For 6 years lived, ate, slept and breathed Lost. I was utterly hooked and spent stupid amounts of time on the Fuselage website posting and debating theories. I remember being utterly over-invested in the theory that Charles Widmore was his own grandfather.
The problem with the ending of Lost, IMO, is that they spent five years building really intricate plots and mysteries - so many characters linked in interesting ways, so many breadcrumbs laid, tiny references, easter eggs and call-backs, then season 6 happened. We all thought that answers would be revealed throughout the season but instead we got a completely new mystery - the flash-sideways plot, which came out of nowhere and took up time that could have been better spent continuing the ongoing plotlines which had been abandoned in favour of this new format. Then the finale was effectively an answer to the question of what the flash-sideways was about, while not really feeling like a finale/answer to the series as a whole.
Don't get me wrong. There were some wonderful points of the finale - I loved Hurley becoming the island's protector and naming Ben as his number 2. Then Ben reusing to enter the church - extremely poignant. In many ways it worked well but in others it was unsatisfying.

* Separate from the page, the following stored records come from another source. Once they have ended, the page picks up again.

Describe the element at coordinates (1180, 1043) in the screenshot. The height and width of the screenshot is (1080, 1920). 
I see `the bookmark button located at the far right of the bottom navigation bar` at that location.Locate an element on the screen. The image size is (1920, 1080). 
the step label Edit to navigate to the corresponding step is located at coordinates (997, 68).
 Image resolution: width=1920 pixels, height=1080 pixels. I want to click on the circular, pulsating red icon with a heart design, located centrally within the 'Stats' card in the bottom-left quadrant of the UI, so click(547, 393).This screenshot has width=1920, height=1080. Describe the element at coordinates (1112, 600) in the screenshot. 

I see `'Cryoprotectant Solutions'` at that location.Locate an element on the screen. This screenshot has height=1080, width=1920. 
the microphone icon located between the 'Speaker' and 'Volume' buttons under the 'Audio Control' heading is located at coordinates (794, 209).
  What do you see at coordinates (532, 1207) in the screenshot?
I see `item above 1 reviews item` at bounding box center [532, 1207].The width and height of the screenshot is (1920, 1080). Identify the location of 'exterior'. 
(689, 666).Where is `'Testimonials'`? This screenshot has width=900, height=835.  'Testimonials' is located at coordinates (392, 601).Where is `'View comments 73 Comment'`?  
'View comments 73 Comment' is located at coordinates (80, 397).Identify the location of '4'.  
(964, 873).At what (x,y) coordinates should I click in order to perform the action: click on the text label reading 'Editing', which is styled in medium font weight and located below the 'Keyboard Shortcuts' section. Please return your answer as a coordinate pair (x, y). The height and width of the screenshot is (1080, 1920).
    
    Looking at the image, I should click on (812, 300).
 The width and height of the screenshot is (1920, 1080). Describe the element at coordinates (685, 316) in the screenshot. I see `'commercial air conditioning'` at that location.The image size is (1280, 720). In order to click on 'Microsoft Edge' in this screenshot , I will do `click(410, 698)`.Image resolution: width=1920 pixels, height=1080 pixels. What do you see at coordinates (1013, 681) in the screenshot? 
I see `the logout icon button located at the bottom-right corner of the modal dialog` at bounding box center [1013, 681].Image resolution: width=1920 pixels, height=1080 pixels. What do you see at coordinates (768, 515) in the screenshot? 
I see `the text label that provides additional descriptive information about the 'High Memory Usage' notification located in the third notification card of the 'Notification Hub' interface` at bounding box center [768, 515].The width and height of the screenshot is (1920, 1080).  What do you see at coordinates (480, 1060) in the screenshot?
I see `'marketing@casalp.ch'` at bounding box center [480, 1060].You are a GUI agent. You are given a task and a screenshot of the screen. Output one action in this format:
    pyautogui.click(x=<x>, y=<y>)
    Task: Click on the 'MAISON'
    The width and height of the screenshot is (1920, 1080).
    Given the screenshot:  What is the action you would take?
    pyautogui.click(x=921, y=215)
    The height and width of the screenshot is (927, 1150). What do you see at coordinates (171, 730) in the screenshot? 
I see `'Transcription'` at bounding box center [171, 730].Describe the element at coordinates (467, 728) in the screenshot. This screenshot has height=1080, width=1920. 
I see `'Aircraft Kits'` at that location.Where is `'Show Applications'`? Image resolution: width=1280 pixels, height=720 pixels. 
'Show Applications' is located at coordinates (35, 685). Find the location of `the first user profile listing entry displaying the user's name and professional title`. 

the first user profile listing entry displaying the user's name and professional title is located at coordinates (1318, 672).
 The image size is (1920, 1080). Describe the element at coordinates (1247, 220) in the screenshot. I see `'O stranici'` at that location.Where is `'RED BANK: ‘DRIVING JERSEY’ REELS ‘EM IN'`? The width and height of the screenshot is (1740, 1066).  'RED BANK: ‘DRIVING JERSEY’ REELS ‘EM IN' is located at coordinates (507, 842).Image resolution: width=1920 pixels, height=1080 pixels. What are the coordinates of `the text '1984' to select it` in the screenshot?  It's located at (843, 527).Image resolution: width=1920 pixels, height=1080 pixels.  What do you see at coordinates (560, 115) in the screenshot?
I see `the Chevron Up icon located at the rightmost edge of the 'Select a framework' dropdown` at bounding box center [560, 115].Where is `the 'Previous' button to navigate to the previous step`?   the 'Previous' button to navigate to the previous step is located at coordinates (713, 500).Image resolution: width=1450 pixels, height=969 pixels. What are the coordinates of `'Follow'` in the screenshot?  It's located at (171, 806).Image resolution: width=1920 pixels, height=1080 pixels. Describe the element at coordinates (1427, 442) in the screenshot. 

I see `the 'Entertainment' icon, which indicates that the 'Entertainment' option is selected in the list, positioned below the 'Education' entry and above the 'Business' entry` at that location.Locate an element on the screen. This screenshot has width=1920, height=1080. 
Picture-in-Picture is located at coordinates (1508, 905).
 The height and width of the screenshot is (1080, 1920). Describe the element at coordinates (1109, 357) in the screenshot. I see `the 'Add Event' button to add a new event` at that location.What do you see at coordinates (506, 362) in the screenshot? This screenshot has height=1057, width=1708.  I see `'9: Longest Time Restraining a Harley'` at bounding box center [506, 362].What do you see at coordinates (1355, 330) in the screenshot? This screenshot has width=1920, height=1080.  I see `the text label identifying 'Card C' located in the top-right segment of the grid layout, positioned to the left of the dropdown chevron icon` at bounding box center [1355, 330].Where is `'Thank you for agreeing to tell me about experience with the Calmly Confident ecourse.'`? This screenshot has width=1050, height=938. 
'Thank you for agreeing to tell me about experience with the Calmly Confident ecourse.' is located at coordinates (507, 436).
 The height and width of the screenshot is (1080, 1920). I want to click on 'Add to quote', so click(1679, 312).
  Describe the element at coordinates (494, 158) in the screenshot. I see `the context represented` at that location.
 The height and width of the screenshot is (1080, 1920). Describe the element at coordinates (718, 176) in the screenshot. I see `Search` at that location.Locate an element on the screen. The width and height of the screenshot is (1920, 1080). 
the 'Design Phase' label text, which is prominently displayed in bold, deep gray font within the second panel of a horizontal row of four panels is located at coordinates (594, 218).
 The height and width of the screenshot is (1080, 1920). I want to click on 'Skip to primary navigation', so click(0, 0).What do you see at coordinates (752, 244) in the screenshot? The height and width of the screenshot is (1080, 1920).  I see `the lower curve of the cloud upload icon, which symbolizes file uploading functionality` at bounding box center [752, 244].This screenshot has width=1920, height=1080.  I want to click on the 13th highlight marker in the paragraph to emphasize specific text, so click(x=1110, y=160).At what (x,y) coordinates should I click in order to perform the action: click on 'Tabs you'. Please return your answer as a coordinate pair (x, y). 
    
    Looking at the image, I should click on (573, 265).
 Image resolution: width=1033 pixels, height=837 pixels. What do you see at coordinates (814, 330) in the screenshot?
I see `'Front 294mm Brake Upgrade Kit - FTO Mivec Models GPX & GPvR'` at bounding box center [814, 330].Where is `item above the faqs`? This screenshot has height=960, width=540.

There were clearly some issues with filming and communication with the actors too as over the years, so many of them have come out saying that they didn't understand the ending, despite being in it, and some even perpetuating the idea that they were all dead the whole time (it was spelled out so clearly that this wasn't the case).
The main problem that Lost had though, was that it was never going to be a casual-viewing show. In a way, it was ahead of its time in the way that it used the internet and fledgling social media to create a community and further the mysteries. If released now, I could imagine it working well as a binge-worthy Netflix series but at the time, few folk bothered tuning in week after week and thought they could catch-up. The polar bears were explained fairly early on, but pretty subtly yet a lot of people seem annoyed that the finale didn't address this.
I do believe Lost to have been an exceptional series and will willingly die on that hill. Scenes such as the truth being revealed about "Henry Gale", "We're gonna have to take the boy" in the season 1 finale", Alex's execution and Ben's reaction, "Not Penny's Boat", THAT flash-forward reveal and, as mentioned above, Ben alone outside the church were utterly astonishing on first viewing.
When it ended, yet The Fuselage remained, I was among those who were hoping for Lost 2 to happen in 15-20 years with the plan that it would follow the children, Aaron, Charlie, Ji Yeon etc, being drawn to the island, possibly with Walt as the enigmatic Locke-type character. I still think there is mileage in this!